** START DATA PROVIDED **

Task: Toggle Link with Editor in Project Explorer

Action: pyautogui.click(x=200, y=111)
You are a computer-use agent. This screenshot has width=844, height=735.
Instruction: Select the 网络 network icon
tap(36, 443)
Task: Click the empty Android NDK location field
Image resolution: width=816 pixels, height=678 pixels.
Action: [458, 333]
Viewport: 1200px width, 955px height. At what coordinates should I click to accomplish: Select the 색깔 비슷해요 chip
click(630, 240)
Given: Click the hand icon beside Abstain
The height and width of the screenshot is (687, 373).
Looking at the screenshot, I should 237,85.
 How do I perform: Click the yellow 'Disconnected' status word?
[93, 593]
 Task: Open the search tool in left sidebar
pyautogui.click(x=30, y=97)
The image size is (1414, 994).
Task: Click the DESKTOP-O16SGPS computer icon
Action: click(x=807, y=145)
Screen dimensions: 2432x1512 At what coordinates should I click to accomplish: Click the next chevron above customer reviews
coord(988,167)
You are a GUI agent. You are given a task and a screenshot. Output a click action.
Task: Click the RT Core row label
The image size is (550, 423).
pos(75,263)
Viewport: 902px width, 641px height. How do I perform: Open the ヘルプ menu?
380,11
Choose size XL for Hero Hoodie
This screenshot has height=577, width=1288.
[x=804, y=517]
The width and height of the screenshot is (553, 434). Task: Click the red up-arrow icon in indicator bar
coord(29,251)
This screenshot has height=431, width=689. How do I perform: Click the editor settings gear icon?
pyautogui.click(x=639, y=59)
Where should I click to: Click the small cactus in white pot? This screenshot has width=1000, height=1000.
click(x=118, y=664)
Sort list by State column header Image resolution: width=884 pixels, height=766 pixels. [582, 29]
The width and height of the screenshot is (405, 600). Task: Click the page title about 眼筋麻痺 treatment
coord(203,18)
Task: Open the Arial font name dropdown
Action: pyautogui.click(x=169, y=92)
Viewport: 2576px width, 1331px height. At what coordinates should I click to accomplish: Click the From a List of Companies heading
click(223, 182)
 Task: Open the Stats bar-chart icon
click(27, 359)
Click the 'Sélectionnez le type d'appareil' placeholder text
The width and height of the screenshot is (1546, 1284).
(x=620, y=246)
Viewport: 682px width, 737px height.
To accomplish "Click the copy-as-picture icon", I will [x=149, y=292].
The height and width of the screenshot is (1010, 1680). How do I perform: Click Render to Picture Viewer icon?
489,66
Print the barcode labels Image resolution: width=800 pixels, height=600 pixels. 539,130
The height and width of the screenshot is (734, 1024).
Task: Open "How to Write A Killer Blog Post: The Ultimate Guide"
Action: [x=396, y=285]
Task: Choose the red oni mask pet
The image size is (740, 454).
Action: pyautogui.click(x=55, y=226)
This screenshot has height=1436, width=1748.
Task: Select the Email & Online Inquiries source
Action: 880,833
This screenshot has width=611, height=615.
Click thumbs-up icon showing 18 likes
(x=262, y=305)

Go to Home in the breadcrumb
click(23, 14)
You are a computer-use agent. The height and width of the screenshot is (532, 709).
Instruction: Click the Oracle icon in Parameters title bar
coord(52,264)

** END DATA PROVIDED **

> **THE EXERCISE**
List each line of the material that contains the string "Viewport". Case counts.

> **COMPLETE RESPONSE**
Viewport: 1200px width, 955px height. At what coordinates should I click to accomplish: Select the 색깔 비슷해요 chip
Viewport: 902px width, 641px height. How do I perform: Open the ヘルプ menu?
Viewport: 2576px width, 1331px height. At what coordinates should I click to accomplish: Click the From a List of Companies heading
Viewport: 682px width, 737px height.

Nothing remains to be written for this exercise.